2015년 11월 29일 일요일

Global Economy Outlook – Commodity, Inflation and Advanced Nations

Abstract
Commodity price is one of the biggest concerns when Fed increases interest rate. Commodity price effects on inflation rate, which can potentially influence over consumption and corporation earnings. Throughout the report, we will address what caused decline in commodity price, and how it has effect on inflation rate.

Inflation on Economic Outlook
Advanced nations have suffered from low inflation. Low inflation could be beneficial for consumers since it provides lower price of goods, not for our economy today. Appropriate level of interest rate stimulates consumption, which boosts net income of firms. It, then, leads to increase in investment and creation of jobs. Inflation is helpful sometimes.
Figure 1 U.S. Inflation rate (red) and personal consumption expenditure (blue). They started declining together after 2014. Source: FED
After the great recession from December 2007 to June 2009, Fed conducted quantitative easing, which purchased $3.5 trillion worth of securities with zero-bound interest rate, to achieve 2% inflation rate. U.S. achieved on June 2014, but it started falling afterward. Inflation rate on September 2015 came out around -0.02%. Fed missed its target (Figure 1).
Quantitative easing restored its economy that U.S. GDP growth rate bounced back to pre-crisis level of 4% in Q3 2015 (Figure 2). But it costed a lot; debt held by Fed increased from 3.0% to 15.2% last 8 years (Figure 2).
It means that U.S. now needs to reduce its debt by increasing its interest rate and cutting government spending. Yet Fed cannot increase interest rate without inflation rate hike since it can contract U.S. economy.

Figure 2 U.S. GDP (blue, left) has been increased to pre-crisis level of 4% in Q3 2015. However, percentage of Federal Debt by GDP increased from 3.21% in Q3 2008 to 15.85% in Q1 2015.
Source: FRED

Cause of Low Inflation
Low commodity price dragged down inflation rate. As commodity price decreases, producer cost declines that firms are unwilling to increase their price. It is resulted in stagnated inflation rate.
Commodity price declined as world economy slowed down. IMF World Economic Outlook (Figure 3), for example, cut that global economic growth rate by 0.1%.
Especially Commodity of Independent States excluding Russia declined its growth rate by 0.4%. As Advanced Economics growth rate slows down, demand of goods from China declines. It leads to decline in commodity exports from developing nations since China is the largest commodity consumer in the world.

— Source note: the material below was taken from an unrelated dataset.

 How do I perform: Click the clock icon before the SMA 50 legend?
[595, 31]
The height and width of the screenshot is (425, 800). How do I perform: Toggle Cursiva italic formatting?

Figure 3 IMF Economic Outlook Projection for advanced and emerging nations. Growth rate in advanced nations started to decline in Oct. 2014, and emerging nations declined in Jan. 2015 projection.
Crude oil price stayed around $100 in mid-20014 because market participants expected higher oil demand coming from global growth; there was a bubble in the price. As price was skyrocketing, energy industry expanded its investment to increase supply.

As expectation faded away in October 2014, however, oil price fell down (Figure 4). It hurts global economics that hurts investment and labor market.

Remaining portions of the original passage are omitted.